Had all gone as planned, they would have been feasting by now, celebrating the end of the Red Lake Forest bandits and the last tatters of the Long loyalists. But the storm had other designs. At dawn the heavens opened, and the sudden downpour turned the ground to mire. The host's ordered lines faltered, their pace uneven, gaps opening wide across the field.

The bandit chief proved no fool. He scattered his men into smaller bands, driving them through the breaches. Most were cut down in the attempt, but some few slipped the noose.

It fell to Ser Roman Webber to sweep up the stragglers. Yet the same rain that had undone the encirclement slowed his own pursuit. He had accounted for some of the fugitives, but others had vanished into the wooded hills near Fort Steadfast, right beneath his nose.

Ordinary outlaws he might have let go. But among those who fled, Roman glimpsed two in plate. Bandits in such harness were no common rabble. Men of that station might carry secrets worth killing for.

So Roman pressed on, driving his hundred men into the sodden woods, following the broken branches and muddied tracks left by the fugitives.

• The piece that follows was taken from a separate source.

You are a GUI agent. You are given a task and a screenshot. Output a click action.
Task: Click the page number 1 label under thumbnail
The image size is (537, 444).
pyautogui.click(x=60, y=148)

Soon they reached the very forest where Linden had sown his snares.

When they found the trail leading inward, Roman gave the order without hesitation. "After them." His men plunged into the trees at his back.

They had not gone far before the column faltered. A hush fell as the foremost riders reined in, staring upward.

There, dangling from a branch, hung a corpse. Its feet swung above the ground, its chest transfixed by a jagged stump of wood. From a distance it seemed less the work of man than of the forest itself, as if the trees had risen in wrath to slay the intruder.